Our study suggests that the structure of Keap1 has dimerized at the Kelch domain (Figure 1a). As a result of monomer alignment, there is a slight difference between chain A and chain B, with an RMSD (Root-Mean-Square Deviation) score of 0.21 Å (Figure 1b). The residues that mediate the dimerization are shown in Figure 1c and 1d. A comparison of the dimeric Keap1^Ambient_APO^ structure at 3 Å and the dimeric Keap1Cryo_APO (PDB ID: 6ROG) structure at 2.1 Å shows a difference between the two structures with an RMSD score of 0.92 Å. To confirm that this difference results from temperature shift, the Keap1^Cryo_APO^ structure was rerefined to the resolution range of the Keap1^Ambient_APO^ (3 Å). The re-refined structure was then realigned with the PDB deposited structure. From this perspective, the resolution difference was eliminated, which suggests that the temperature shift may cause the variation. Additionally, the pairwise alignment demonstrated the distance between residues based on alpha carbons in Keap1^Ambient_APO^ and Keap1^Cryo_APO^ (Supplementary Figure S1).

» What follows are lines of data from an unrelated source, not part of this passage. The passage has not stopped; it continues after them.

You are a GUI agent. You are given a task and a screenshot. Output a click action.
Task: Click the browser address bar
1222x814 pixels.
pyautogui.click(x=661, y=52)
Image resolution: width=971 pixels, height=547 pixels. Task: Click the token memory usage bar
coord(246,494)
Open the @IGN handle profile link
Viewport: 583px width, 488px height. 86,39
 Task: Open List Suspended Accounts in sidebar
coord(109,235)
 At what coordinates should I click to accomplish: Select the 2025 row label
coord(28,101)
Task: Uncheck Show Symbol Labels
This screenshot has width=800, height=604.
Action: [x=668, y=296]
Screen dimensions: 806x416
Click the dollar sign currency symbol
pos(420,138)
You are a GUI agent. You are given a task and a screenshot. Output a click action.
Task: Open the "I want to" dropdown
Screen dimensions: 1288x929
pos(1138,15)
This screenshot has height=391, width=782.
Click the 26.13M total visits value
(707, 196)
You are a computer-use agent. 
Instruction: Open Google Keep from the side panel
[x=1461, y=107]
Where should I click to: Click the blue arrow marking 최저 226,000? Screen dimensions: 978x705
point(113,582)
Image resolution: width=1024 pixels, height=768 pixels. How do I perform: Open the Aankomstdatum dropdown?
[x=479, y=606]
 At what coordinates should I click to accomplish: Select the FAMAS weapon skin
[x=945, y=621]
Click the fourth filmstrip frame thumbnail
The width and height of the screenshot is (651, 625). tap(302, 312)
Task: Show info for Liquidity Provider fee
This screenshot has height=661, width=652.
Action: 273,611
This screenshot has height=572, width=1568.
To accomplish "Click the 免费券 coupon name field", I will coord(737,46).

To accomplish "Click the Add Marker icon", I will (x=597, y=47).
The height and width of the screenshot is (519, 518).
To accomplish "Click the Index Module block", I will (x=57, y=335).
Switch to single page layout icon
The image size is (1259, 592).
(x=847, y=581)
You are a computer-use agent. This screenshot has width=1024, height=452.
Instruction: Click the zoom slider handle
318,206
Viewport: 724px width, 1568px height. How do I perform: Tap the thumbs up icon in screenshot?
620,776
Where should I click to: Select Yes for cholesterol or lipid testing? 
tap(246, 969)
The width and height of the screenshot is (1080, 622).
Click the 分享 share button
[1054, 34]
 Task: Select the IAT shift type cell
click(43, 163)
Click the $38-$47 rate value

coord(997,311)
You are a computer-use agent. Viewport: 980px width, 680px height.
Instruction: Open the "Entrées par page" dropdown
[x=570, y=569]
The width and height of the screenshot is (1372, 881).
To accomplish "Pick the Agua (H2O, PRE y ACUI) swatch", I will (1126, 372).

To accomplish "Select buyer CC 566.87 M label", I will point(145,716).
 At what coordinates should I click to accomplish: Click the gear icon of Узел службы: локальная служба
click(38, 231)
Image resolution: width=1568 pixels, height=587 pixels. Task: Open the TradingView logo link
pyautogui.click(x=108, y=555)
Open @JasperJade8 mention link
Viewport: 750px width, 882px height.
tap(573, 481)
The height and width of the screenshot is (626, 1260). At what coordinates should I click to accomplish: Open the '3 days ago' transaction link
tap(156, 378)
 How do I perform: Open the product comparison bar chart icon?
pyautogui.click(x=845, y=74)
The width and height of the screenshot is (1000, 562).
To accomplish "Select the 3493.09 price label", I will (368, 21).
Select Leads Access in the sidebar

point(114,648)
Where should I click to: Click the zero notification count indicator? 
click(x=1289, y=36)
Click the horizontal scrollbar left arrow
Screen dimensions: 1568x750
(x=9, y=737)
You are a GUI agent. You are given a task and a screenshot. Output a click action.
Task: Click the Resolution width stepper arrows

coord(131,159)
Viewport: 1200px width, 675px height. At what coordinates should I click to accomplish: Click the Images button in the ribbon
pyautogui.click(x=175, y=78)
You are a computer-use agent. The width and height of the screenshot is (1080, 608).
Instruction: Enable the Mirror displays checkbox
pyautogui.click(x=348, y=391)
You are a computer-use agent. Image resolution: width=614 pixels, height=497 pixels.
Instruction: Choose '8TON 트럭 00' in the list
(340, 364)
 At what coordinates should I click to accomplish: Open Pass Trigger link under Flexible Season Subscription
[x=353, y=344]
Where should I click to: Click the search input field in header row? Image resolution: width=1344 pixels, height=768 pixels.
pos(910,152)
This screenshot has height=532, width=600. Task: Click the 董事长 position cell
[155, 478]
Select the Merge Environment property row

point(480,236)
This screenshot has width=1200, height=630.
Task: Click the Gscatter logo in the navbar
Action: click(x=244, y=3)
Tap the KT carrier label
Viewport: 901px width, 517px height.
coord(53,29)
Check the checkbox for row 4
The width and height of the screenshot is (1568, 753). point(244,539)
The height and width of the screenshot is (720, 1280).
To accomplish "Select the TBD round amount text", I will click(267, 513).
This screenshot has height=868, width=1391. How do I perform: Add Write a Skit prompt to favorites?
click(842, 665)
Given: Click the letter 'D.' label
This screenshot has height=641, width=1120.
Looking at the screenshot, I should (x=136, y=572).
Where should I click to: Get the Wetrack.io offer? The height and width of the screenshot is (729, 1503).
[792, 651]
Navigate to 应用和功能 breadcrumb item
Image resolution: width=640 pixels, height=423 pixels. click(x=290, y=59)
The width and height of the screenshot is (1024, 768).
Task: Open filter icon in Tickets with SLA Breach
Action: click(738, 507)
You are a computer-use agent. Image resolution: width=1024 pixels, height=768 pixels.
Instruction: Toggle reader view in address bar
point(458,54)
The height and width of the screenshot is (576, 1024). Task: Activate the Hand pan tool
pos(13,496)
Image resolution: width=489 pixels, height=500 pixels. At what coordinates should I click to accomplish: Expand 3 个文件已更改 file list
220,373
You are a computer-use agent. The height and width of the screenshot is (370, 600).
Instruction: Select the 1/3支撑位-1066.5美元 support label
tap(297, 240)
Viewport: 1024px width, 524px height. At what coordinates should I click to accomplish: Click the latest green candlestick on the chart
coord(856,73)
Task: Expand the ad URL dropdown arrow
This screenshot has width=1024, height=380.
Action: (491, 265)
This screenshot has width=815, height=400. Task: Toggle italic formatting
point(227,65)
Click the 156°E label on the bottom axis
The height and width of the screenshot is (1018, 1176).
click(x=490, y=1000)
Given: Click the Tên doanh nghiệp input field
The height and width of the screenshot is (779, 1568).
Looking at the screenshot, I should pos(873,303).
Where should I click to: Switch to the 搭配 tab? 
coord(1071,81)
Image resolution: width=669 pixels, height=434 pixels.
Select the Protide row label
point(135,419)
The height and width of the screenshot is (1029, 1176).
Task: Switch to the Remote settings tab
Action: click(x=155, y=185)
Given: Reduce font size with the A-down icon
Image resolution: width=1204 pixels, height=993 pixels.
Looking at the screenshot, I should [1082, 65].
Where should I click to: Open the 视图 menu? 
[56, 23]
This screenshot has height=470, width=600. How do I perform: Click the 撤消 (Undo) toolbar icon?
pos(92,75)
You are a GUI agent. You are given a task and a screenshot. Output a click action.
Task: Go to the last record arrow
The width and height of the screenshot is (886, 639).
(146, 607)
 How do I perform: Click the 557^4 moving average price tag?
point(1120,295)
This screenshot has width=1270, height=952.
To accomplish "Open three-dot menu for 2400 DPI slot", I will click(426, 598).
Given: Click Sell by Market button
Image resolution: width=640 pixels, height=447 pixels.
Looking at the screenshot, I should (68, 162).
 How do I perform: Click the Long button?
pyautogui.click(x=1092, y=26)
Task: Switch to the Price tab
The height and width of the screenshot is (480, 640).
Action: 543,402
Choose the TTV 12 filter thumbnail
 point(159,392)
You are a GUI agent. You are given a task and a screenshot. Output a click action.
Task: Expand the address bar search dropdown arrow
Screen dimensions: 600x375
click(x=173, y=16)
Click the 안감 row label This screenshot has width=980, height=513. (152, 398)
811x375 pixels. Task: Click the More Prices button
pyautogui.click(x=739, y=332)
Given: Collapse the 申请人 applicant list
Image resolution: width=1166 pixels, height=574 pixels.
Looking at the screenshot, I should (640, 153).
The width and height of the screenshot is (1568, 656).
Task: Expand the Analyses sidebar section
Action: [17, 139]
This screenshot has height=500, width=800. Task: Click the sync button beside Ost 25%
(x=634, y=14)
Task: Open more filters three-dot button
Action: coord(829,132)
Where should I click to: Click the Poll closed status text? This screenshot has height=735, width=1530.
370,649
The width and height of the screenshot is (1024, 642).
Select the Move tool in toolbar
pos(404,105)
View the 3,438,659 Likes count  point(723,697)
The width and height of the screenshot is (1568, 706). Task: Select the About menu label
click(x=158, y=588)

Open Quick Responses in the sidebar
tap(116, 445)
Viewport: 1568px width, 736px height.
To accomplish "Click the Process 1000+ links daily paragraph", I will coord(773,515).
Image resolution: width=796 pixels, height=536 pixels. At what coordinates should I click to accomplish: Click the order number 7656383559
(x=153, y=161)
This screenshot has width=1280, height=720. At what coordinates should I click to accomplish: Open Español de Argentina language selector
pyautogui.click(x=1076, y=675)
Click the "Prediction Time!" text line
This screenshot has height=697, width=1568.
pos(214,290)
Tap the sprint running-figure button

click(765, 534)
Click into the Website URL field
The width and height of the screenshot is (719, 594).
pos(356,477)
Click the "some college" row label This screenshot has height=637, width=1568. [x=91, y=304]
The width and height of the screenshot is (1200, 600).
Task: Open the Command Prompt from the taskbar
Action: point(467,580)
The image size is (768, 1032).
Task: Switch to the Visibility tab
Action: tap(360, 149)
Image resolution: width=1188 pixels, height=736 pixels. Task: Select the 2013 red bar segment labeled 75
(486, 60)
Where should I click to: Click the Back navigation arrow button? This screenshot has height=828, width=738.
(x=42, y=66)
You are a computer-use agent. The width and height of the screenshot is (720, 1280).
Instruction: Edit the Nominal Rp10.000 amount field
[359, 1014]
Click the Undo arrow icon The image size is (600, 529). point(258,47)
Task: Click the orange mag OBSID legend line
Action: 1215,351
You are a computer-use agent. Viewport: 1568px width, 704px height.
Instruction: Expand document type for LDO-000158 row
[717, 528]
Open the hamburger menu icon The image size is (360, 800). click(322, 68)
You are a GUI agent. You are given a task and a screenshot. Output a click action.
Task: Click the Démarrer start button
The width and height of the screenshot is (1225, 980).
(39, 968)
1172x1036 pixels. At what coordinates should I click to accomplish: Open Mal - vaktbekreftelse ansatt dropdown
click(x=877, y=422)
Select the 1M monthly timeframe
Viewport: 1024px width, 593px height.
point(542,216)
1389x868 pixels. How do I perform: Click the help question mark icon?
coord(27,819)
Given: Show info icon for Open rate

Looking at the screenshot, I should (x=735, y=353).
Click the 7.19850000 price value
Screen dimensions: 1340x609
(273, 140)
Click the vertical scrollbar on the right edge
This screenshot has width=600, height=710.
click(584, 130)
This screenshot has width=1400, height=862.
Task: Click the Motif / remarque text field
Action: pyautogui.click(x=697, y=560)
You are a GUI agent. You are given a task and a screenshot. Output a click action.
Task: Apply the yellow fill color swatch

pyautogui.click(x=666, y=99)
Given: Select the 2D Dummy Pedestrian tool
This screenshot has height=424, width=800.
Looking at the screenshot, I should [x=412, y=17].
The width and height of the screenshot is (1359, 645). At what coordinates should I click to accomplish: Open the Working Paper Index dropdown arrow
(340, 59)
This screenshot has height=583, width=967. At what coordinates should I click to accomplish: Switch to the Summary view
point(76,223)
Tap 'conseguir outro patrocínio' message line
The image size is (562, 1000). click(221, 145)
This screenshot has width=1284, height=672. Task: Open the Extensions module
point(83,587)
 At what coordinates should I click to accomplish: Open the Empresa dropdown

3.2. Temperature shift causes conformational variations in DMF and NRF2 binding residues
Our structural analysis comparing the Keap1^Ambient_APO^ and cryogenic Keap1 structure in complex with DMF (Keap1^Cryo_DMF^) (PDB ID:6LRZ) structures revealed minor changes in the DMF interacting residues. These residues are found in the first Kelch repeat (Tyr334, Ser363, Val369, and Gly371), second Kelch repeat (Asn362), fourth Kelch repeat (Arg483), fifth Kelch repeat (Try525 and Glu530) and sixth Kelch repeat (Phe577 and Try572). We observed alterations on the top side Keap1 residues Asp382, Tyr334, Phe577, Tyr572, Glu530, Tyr525 and Arg483, and at the bottom side residues Val369, Gly371 (Supplementary Figure S2a). Additionally, comparing both Keap1^Ambient_APO^ and Keap1^Cryo_APO^ demonstrates similar conformational changes with the Keap1^Cryo_DMF^ structure (Supplementary Figure S2b).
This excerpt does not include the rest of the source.